Communications: Michele Weigle and Michael Nelson are already in daily communication on a number of teaching and research issues. They are already co-advising the identified student and meet at least weekly to cover progress. Michele and Michael work with Martin on many existing projects and communicate several times a week. This will be a candidate Ph.D. research topic for Travis Reid, so the work on this will be covered as part of our regular advising. We will coordinate with Martin / LANL to explore issues of off-site (i.e., not odu.edu or regional ISPs) crawling and archiving. For example, exploring differences in geoip while crawling and archiving sites (Norfolk, VA vs. Santa Fe, NM). We’re not sure that LANL has an interest in gaming per se, but we do know that they have an interest in preserving web archiving sessions that capture the look and feel of sites that might otherwise be lost when replaying.

Risks: This is an inherently risky project, and this is why we are asking for a “seed grant”, the lowest level of grant possible: it is exploratory and might not work. The integration of indexing URLs pointing to videos via pywb might not go smoothly and URL discovery could remain a problem. There could be unforeseen problems integrating Webrecorder et al. with Twitch et al. We have a student (Travis Reid) assigned to the project who is an active gamer and a PhD student studying web archiving, so we have experience in both camps. On the other hand, it is possible that one or more of the platforms will not want our content on their platforms, perhaps because it is a boring “game”, they don’t understand copyright, or some of the pages that end up being crawled violate their terms of service (porn, hate speech, etc.). We hope to mitigate risks of offensive pages with our ground truth data set.

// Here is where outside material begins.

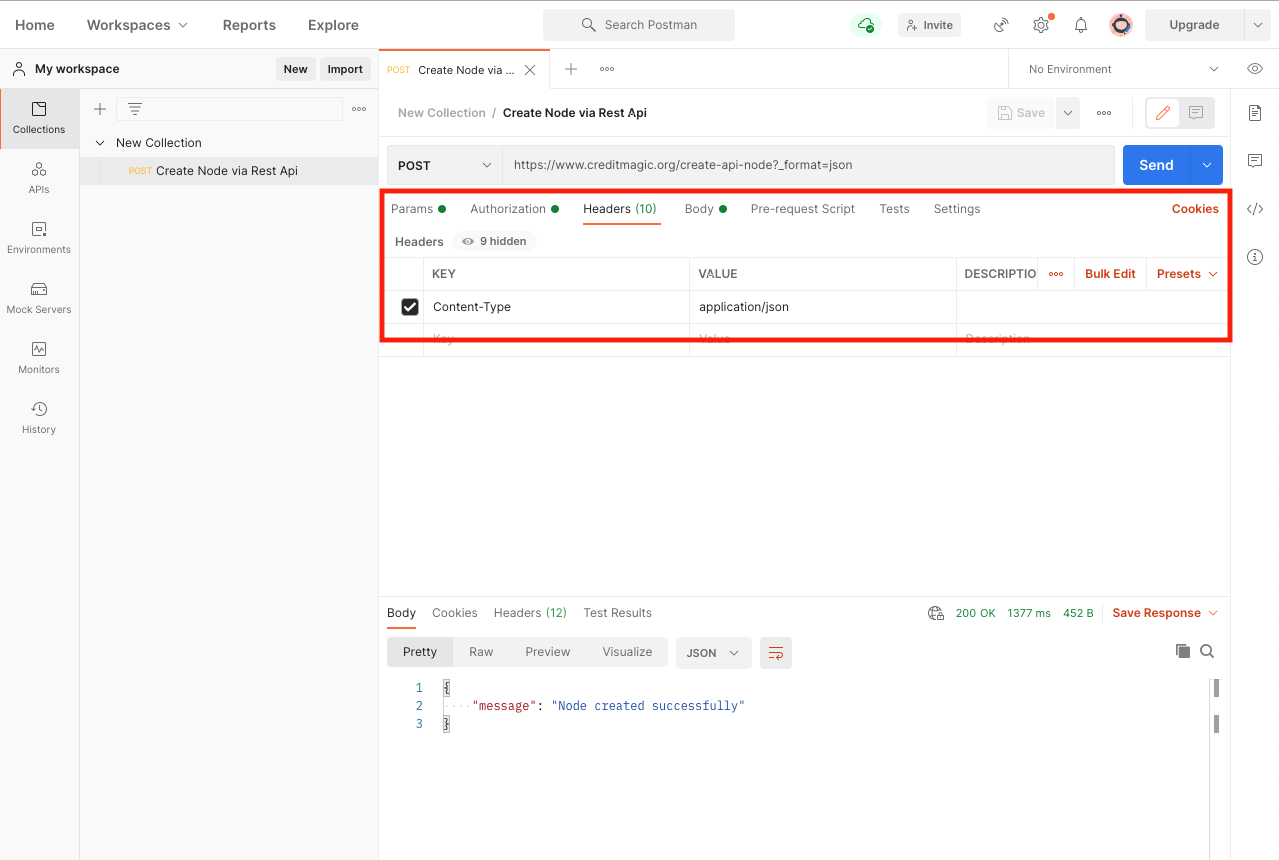Copy the response body
Image resolution: width=1279 pixels, height=860 pixels.
(1184, 650)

Expected impact: If it works, then we’re on to something. We do not have to become a popular “gamer” on these platforms for this project to be a success, we only need to prove that we, the web archiving community, can do our work in a publicly observable space in a manner that engages audiences that might not otherwise be aware of the Wayback Machine, pywb, Webrecorder, Heritrix, Brozzler, WARC files, etc. But they are familiar with walkthroughs, Youtube, etc., and they do have a nuanced sense of what it means to faithfully preserve an online experience. The web archiving community has long had marginal support for screenshots as page captures (e.g., an example page as screenshots in both archive.is and web.archive.org), but these do not capture the dynamism of a session. A successful project will allow us to better understand the issues involved with gaming + archiving integration, go after larger funding from the NSF or IMLS, and energize the web archiving community by expanding web replay capability to include web site walkthroughs.

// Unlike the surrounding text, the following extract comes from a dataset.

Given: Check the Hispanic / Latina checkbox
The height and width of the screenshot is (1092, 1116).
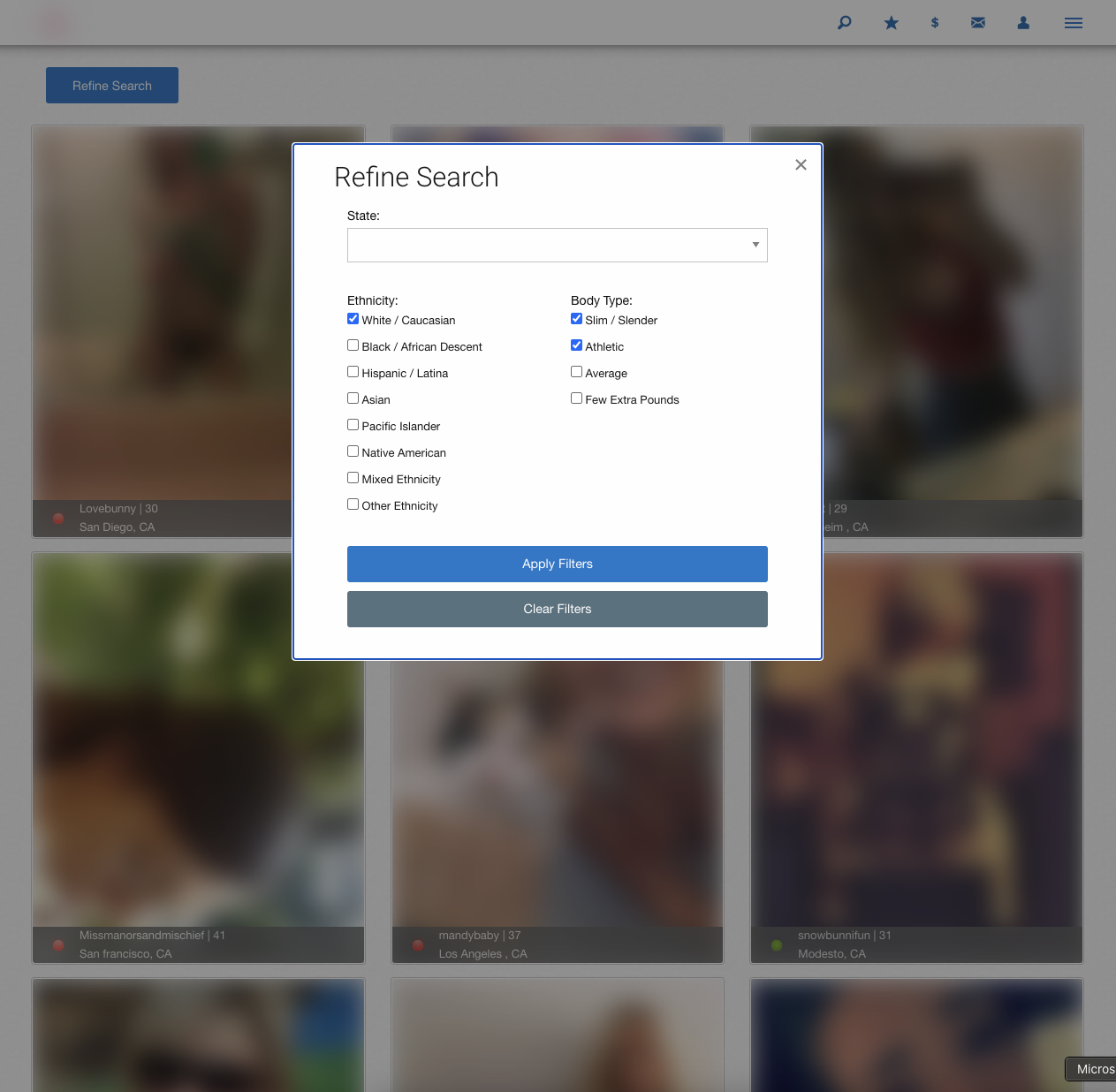Looking at the screenshot, I should pyautogui.click(x=353, y=372).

Project schedule of completion

Month 2: Complete the ground truth data set of URLs to crawl & archive; evaluate which archiving software we will use.

Month 4: Finish evaluation of game streaming platforms to use, documenting how easily they integrate with the archiving software, lessons learned in establishing a stream, downloading the resulting video, explore retention policies on the platforms (e.g., some are popularity based and some allow for indefinite retention). Perform private streaming sessions.

Month 6: Begin public streaming sessions, including “dueling” sessions from ODU and LANL. Begin by gathering feedback form IIPC and other sympathetic audiences, and if successful advertise more broadly to generate “buzz”.

Month 9: Implement and evaluate prototypes for how the crawled URLs (e.g., from Google Maps or Twitter) correspond with time offsets in the resulting session videos, and how they can complement discovery and replay of archived pages in the conventional Wayback Machine idiom.

Month 13: After the project has completed, write the final report, submit for presentation the IIPC GA, share code, data, etc. via GitHub, generate scholarly publications (e.g., JCDL, iPRES), and with the lessons learned submit a more ambitious funding proposal to the IMLS, NSF, etc.